Semakin besar apa yang engkau harapkan di hatimu, maka akan semakin
kecil jiwamu di hadapanmu, dan semakin sedikit pula nilai pengorbanan
yang telah engkau keluarkan demi meraih harapanmu yang besar. Semakin
engkau mengakui hakikat rububiyah Allah dan hakikat ‘ubudiyah, serta
semakin engkau mengenal Allah dan mengenal dirimu sendiri, maka akan
semakin jelas bagimu, bahwa apa yang ada pada dirimu berupa amal
ketaatan, tidaklah pantas untuk diberikan kepada Allah. Walaupun engkau
datang dengan membawa amalanmu (yang beratnya seperti amalan seluruh)
jin dan manusia, maka engkau akan tetap takut dihukum Allah (karena
engkau takut tidak diterima, Pen). Sesungguhnya Allah menerima amalanmu
karena KEMURAHAN dan kemuliaan serta KARUNIA-Nya kepadamu. Dia memberi
pahala dan ganjaran kepadamu, juga karena kemuliaan, kemurahan dan
karuniaNya”.
Syaikh Abdurrahman As Sudais berkata,”Ketahuilah
saudara-saudaraku, sebagaimana kalian menyambut kedatangan bulan suci
ini, kalian juga tidak lama kemudian akan berpisah dengannya. Apakah
engkau tahu, wahai hamba Allah, apakah engkau akan bisa bertemu dengan
akhir bulan ini? Ataukah engkau tidak akan menemuinya? Demi Allah, kita
tidak tahu, sedangkan kita setiap hari menyolatkan puluhan jenazah.
Dimanakah mereka yang dulu berpuasa bersama kita? Seorang yang bijak
akan menjadikan ini semua untuk bermuhasabah dan meluruskan kepincangan,
membuangnya dari jalan ketaatan sebelum ajal menjemputnya dengan
tiba-tiba; sehingga saat itu tidak ada bermanfaat, kecuali amal shalih.

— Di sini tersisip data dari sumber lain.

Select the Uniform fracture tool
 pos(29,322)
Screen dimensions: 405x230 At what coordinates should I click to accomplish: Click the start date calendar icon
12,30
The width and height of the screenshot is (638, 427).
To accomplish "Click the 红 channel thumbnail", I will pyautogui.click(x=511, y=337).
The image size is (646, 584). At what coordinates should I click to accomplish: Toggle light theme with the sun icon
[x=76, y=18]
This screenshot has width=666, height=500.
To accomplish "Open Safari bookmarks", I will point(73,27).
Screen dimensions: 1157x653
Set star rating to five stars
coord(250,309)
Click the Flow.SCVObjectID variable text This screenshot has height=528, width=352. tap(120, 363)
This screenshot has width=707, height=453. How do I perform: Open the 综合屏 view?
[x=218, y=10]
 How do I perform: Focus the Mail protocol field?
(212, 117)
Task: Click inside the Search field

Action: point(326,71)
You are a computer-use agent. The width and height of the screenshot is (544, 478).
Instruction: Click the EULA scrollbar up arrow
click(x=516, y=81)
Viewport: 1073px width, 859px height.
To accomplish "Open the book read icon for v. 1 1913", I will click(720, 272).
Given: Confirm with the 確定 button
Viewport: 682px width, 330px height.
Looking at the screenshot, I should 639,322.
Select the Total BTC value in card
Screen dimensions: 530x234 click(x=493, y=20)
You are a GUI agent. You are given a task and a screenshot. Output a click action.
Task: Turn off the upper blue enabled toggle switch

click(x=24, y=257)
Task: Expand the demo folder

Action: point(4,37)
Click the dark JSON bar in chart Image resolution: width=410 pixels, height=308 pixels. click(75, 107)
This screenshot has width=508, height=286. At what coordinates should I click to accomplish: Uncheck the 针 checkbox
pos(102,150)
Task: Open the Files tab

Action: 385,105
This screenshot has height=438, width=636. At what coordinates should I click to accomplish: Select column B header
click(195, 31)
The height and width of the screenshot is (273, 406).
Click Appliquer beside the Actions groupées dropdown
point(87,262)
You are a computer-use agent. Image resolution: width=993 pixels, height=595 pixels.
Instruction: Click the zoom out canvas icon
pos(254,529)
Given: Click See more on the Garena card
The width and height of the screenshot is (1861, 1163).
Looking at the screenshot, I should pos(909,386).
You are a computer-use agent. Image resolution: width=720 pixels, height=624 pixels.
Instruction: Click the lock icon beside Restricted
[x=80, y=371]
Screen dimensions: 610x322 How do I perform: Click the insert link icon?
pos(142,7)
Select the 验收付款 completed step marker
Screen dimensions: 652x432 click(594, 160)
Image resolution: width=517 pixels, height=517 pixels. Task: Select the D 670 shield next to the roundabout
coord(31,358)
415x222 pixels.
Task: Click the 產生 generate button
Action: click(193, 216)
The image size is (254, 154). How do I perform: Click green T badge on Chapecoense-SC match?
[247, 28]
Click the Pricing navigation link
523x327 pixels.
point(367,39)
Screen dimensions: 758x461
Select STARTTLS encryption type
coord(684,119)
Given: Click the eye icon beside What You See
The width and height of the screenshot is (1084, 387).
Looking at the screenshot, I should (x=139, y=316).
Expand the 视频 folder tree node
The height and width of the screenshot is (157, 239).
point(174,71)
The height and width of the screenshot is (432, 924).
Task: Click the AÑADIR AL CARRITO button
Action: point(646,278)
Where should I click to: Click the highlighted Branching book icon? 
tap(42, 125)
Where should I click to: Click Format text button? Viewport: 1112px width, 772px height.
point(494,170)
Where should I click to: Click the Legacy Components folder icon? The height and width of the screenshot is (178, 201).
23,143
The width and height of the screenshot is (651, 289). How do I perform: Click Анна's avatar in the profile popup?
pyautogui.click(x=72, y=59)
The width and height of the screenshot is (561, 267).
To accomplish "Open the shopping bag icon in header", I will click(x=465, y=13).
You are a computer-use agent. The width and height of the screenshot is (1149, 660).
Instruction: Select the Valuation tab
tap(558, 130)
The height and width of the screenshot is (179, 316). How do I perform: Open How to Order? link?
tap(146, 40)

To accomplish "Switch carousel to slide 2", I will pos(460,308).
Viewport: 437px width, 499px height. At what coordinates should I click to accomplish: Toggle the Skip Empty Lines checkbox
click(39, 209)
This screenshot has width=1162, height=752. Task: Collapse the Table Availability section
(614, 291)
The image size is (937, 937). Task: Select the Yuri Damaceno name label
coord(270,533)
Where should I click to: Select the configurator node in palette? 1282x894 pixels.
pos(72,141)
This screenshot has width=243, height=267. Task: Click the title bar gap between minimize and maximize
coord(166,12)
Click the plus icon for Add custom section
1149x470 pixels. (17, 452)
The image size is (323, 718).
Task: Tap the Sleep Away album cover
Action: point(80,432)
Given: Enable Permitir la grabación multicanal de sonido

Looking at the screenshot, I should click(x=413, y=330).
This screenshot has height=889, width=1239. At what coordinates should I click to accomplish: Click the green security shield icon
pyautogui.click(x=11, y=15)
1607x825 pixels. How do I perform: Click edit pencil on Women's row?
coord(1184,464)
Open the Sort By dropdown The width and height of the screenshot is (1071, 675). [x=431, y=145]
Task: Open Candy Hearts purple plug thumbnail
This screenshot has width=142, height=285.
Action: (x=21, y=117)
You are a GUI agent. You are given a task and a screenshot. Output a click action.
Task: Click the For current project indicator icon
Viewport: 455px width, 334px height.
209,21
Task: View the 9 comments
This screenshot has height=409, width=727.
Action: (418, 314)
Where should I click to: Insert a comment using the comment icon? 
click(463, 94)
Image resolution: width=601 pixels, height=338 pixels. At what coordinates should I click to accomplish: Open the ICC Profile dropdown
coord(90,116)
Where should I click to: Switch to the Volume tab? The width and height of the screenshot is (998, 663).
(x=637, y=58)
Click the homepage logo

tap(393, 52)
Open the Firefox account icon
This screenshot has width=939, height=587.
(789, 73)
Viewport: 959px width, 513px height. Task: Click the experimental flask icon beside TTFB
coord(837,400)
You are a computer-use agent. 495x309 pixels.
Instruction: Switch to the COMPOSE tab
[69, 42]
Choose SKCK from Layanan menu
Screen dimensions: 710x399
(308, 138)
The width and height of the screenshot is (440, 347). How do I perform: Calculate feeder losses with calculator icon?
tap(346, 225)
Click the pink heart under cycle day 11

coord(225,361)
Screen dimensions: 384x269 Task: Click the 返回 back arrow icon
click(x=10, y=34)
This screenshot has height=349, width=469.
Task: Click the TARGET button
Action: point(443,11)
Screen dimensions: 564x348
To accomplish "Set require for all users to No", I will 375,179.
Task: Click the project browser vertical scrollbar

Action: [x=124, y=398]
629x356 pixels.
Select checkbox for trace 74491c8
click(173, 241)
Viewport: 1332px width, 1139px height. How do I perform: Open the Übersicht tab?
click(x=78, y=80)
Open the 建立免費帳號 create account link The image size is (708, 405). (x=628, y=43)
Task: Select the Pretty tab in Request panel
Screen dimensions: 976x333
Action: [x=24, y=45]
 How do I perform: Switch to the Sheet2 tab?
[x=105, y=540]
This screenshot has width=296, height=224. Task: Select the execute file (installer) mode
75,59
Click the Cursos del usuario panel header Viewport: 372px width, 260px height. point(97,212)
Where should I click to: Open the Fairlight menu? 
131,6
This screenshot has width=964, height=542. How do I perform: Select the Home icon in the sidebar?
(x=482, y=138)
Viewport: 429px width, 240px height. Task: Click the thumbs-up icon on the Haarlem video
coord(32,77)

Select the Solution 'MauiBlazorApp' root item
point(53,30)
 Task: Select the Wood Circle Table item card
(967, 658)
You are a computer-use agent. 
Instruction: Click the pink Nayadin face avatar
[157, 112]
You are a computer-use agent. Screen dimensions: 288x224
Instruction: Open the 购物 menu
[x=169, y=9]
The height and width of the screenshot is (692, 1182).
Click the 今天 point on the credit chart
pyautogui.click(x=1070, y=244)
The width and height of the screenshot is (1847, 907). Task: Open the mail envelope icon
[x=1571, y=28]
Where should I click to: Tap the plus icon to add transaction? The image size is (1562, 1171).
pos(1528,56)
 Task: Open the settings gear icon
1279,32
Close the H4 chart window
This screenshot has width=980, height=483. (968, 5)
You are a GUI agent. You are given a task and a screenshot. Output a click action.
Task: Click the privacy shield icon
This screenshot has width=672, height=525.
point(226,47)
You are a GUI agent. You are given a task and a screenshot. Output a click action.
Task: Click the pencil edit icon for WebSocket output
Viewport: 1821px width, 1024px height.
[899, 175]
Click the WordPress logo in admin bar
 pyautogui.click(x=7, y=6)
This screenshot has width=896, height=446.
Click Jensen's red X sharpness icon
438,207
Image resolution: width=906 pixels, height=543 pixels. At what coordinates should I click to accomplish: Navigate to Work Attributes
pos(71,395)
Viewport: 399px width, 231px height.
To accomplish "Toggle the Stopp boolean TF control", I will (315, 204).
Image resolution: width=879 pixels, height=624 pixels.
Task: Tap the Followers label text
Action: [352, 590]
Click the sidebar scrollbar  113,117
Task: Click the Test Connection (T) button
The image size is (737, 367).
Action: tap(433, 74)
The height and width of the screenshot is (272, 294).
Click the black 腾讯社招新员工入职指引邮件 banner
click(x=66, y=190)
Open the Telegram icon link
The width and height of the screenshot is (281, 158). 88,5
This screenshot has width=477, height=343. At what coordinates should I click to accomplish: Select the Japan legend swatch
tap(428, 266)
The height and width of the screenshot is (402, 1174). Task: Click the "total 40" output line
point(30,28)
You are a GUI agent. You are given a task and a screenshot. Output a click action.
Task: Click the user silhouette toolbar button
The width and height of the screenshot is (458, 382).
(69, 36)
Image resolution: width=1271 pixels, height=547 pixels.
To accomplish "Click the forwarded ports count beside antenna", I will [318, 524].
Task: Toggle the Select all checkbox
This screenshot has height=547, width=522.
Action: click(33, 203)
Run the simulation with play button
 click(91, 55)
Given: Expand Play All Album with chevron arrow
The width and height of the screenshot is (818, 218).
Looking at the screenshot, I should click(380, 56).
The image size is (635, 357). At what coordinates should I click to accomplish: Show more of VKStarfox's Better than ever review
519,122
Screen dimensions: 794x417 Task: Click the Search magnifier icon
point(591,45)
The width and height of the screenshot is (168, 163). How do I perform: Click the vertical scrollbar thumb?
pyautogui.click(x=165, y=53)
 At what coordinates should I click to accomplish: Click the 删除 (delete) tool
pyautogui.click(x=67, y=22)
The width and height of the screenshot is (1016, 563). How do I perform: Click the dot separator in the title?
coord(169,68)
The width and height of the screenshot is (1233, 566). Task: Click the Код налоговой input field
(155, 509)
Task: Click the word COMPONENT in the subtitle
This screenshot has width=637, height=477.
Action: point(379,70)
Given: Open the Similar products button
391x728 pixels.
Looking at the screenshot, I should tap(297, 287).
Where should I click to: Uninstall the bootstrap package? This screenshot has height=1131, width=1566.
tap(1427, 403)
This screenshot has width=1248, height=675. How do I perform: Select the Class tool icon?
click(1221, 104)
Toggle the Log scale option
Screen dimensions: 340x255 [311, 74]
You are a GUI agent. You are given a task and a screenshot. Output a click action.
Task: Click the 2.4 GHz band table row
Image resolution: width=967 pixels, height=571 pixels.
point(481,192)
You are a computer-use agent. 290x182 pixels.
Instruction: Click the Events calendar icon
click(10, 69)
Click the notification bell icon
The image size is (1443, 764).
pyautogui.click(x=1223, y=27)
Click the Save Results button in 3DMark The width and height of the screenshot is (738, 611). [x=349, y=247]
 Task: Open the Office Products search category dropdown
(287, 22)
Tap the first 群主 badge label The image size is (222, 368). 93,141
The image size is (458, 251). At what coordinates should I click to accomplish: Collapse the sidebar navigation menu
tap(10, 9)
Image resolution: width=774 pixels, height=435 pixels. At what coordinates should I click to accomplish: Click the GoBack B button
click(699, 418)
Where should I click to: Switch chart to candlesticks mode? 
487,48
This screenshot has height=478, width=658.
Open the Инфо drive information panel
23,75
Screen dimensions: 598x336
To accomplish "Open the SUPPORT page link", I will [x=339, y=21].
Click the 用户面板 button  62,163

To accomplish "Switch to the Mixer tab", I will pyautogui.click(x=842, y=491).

Ikrarkanlah janji kepada Rabb kalian di tempat yang suci ini; dan pada
bulan suci yang penuh barakah ini untuk bertaubat dan penyesalan, serta
melepaskan diri dari kekangan kemaksiatan dan dosa.
Bersungguh-sungguhlah untuk mendoakan kebaikan bagi diri kalian dan
saudara-saudara kalian, kaum muslimin.”
Washallahu ‘ala Nabiyina Muhammadin Shallallahu 'alaihi wa sallam.Walhamdulillaahi Rabbil 'aalamiin.